Tayvan, Çin'in hızla modernleşen ordusu karşısında adanın savunmasını güçlendirmek için uzun süredir tartışılan denizaltı üretimi projesini resmen başlattı.
Güney liman kenti Kaohsiung'daki tersanede düzenlenen törene Tayvan lideri Tsai Ing-wen, savunma bakanı, milletvekilleri ve ABD'nin Tayvan Büyükelçisi Brent Christensen katıldı.
Törende konuşan Tsai, "Bu denizaltı, donanmamızın asimetrik savaş geliştirmesinin, adayı çevreleyen düşman gemilerine gözdağı verilmesinin ve düşmanların engellenmesinin önemli bir parçası." dedi.
Tsai, denizaltıların üretiminin önemine vurgu yaparak "Egemenliğimizi koruma konusundaki kararlılığımızı dünyaya kesinlikle bildireceğiz." ifadesini kullandı.

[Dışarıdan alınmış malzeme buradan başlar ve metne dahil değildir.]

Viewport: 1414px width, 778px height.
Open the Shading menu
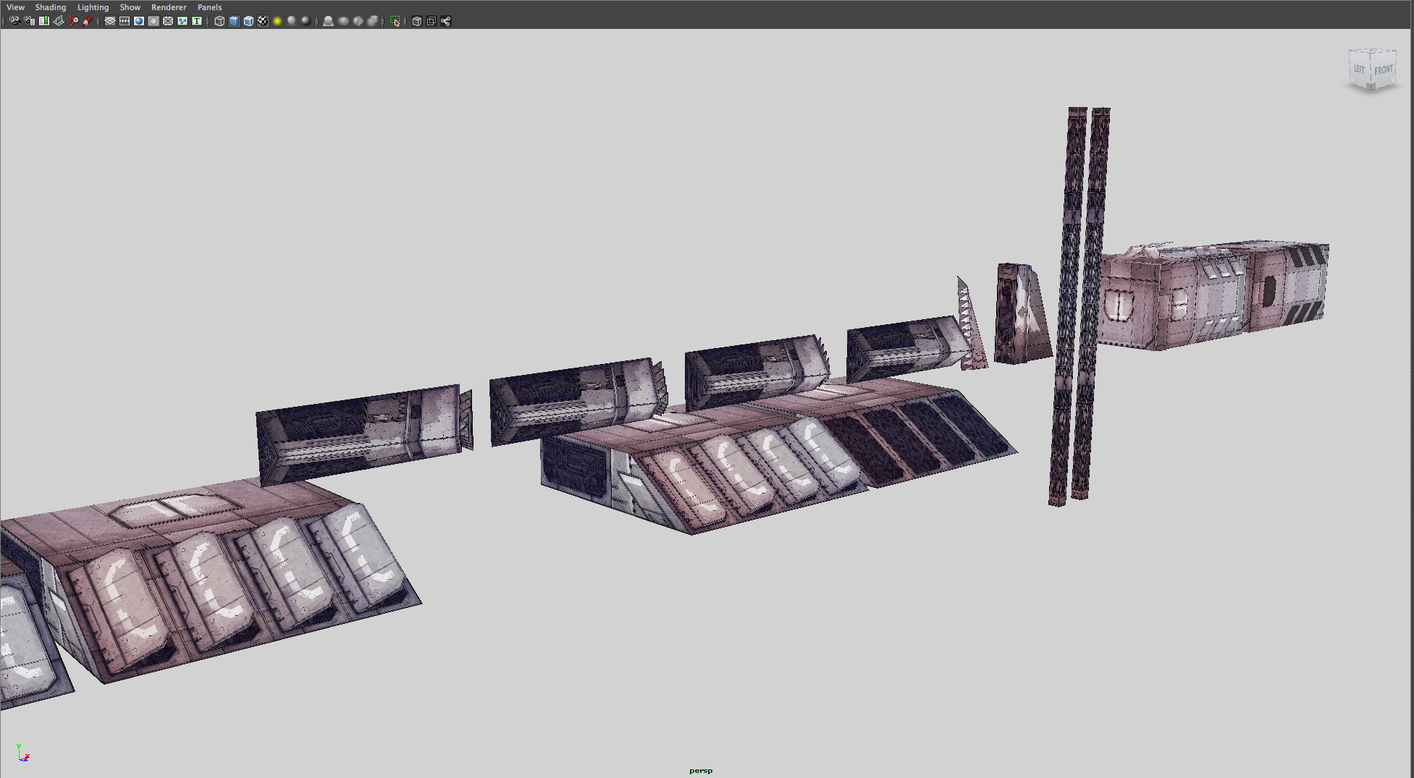[50, 7]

Önceki Tayvan yönetimlerinin böyle üretim hamleleri başlatamadığına işaret eden Tsai, bu süreçte zorluklarla karşılaştıklarını ancak bunun kendilerini durduramayacağını belirtti.
Bu kapsamda, 2024'e kadar maliyeti 16 milyar dolardan fazla olan 8 denizaltı üretilmesi hedefleniyor.

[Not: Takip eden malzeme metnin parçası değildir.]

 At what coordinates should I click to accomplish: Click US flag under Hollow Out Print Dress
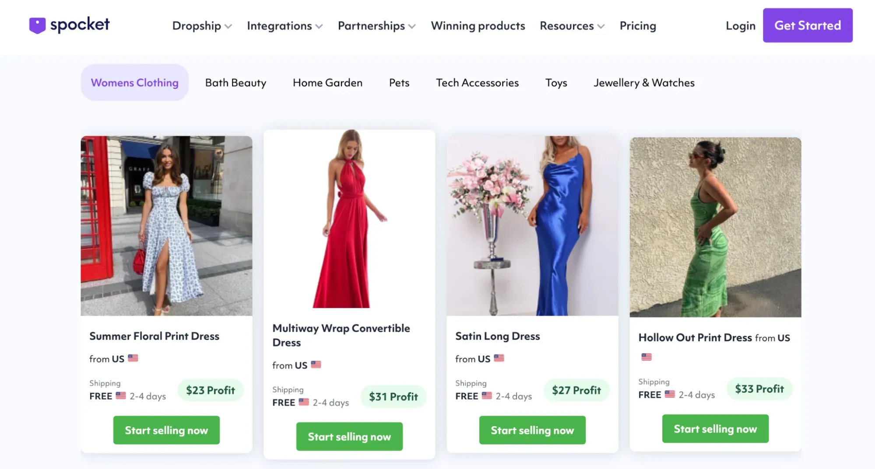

Çin'in ekonomik ve diplomatik tehditlerle yurt dışından bu tür gemileri satın almasını engellemesinin ardından Tayvan, kendi denizaltılarını inşa etme gibi pahalı ve zaman alıcı yolu tercih etmek zorunda kalmıştı.

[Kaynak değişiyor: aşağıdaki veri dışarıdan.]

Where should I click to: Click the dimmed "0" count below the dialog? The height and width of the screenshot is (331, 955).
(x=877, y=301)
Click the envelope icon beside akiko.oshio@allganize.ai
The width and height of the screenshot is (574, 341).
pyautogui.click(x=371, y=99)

Denizaltıların, Chungshan Bilim ve Teknoloji Enstitüsü ile CSBC Corp. adlı şirket tarafından ortaklaşa üretileceği bildirilmişti.
ÇİN-TAYVAN ANLAŞMAZLIĞI
Çin'de İkinci Dünya Savaşı'nın ardından çıkan iç savaşta Mao Zedong liderliğindeki Çin Komünist Partisinin (ÇKP) 1949'da iktidarı ele geçirmesi ve Çin Halk Cumhuriyeti'nin kuruluşunu ilan etmesi üzerine Çan Kayşek liderliğindeki Çin Milliyetçi Partisi (Kuomintag) üyeleri, Tayvan'a yerleşip 1912'de kurulan "Çin Cumhuriyeti" iktidarının Ada'da devam ettiğini ileri sürerek bağımsızlık ilan etmişti.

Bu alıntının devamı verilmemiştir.